Is this Kwame's big "I'm back!" game? It is the Bulls, his favorite opponent ...


----------



## twinz2gether (May 24, 2003)

Can you say 4 in a row?


----------



## jazzy1 (Jul 16, 2002)

Nah I don't see kwame having a big game he looks real tenative going for rebounds. He's not in real game shape. In his 1st back to back he'll probably not have much energy. 

I expect a victory might be closer than we anticipate though. Hinrich and Deng don't give up they fight hard. 

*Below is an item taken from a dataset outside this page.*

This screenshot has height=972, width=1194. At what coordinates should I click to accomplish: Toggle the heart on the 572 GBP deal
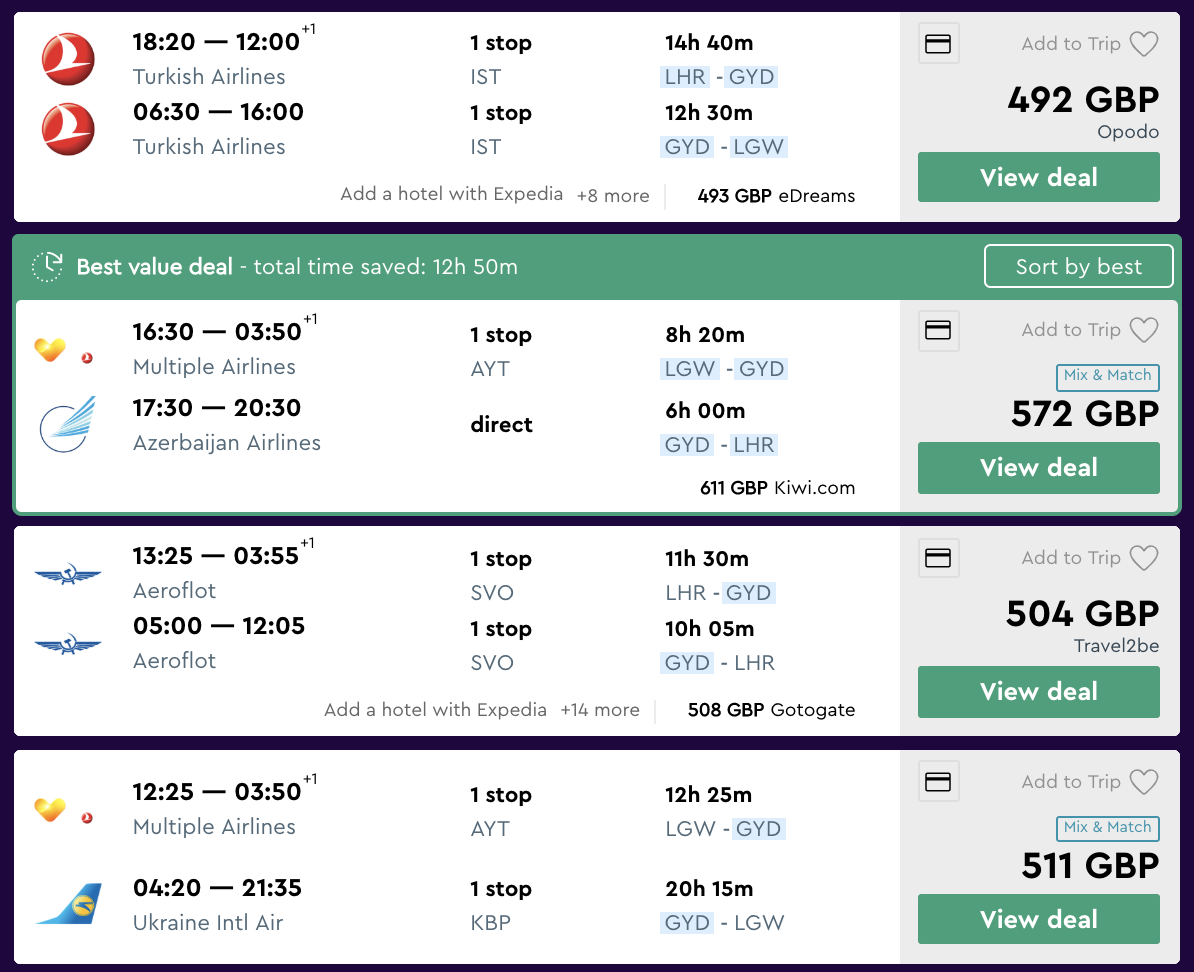tap(1143, 330)
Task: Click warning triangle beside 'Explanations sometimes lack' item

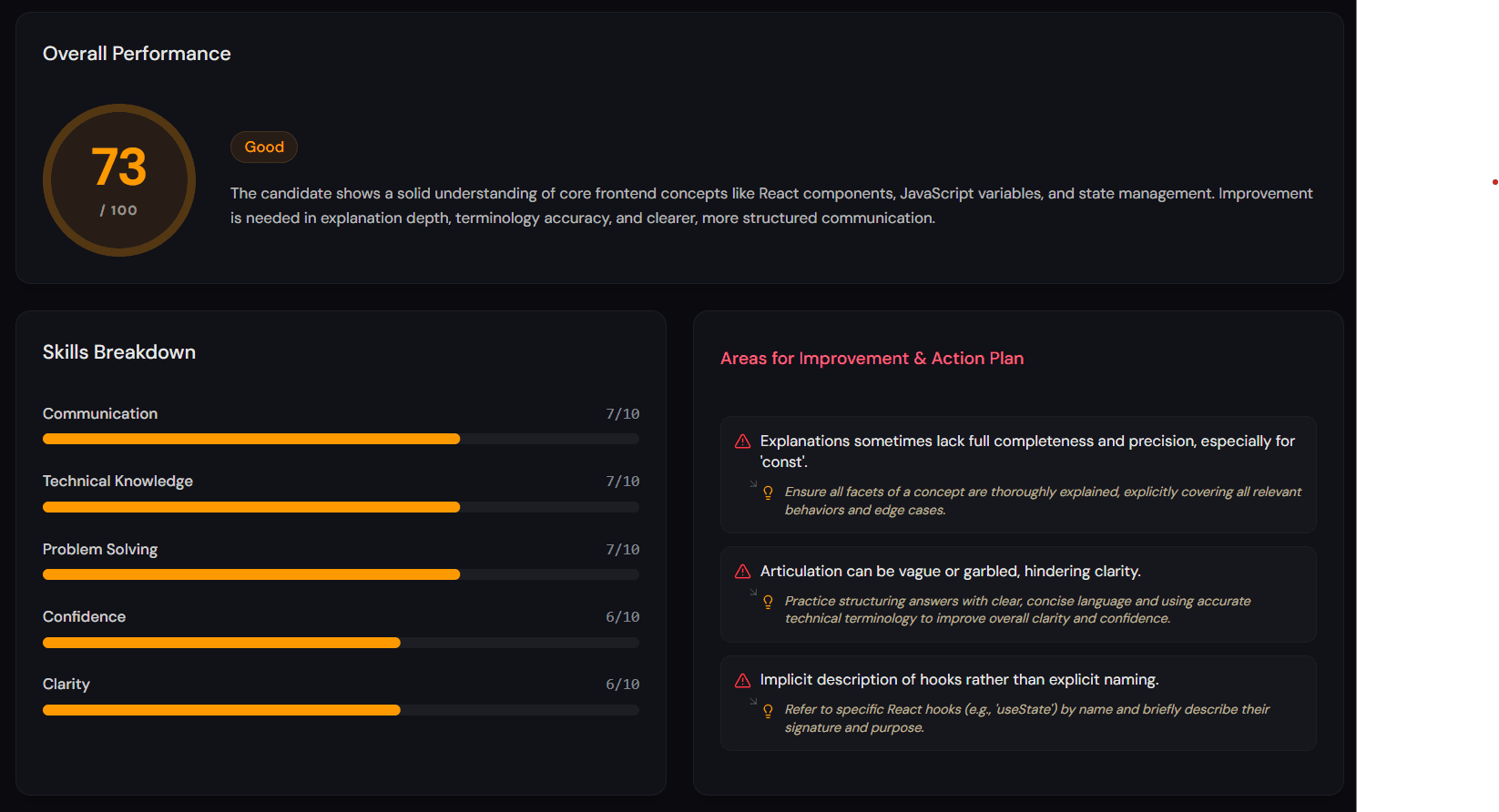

The GSW trio does their thing. 

And Haywood finally has a good game against Curry who seems to have his number.


----------



## BCH (Jun 25, 2002)

Lets get ready to Rumble!

I think this is going to be a tough game that we lose. We haven't really been punched in the mouth yet, like the Lakers did to us last year (maybe 2 years ago). I think someone is just going to be downright nasty physical on us to see how we respond.

I think this will be it, and I don't think we will respond well. I won't make a prediction for the winner because I think it will be too close to call.


----------



## f22egl (Jun 3, 2004)

If the Wizards win this game and if Orlando loses to Memphis, the Wizards will have the best record in the Eastern Conference. Oh yeah, I forgot, Miami has to lose too to the nuggets, which probably isn't going to happen. 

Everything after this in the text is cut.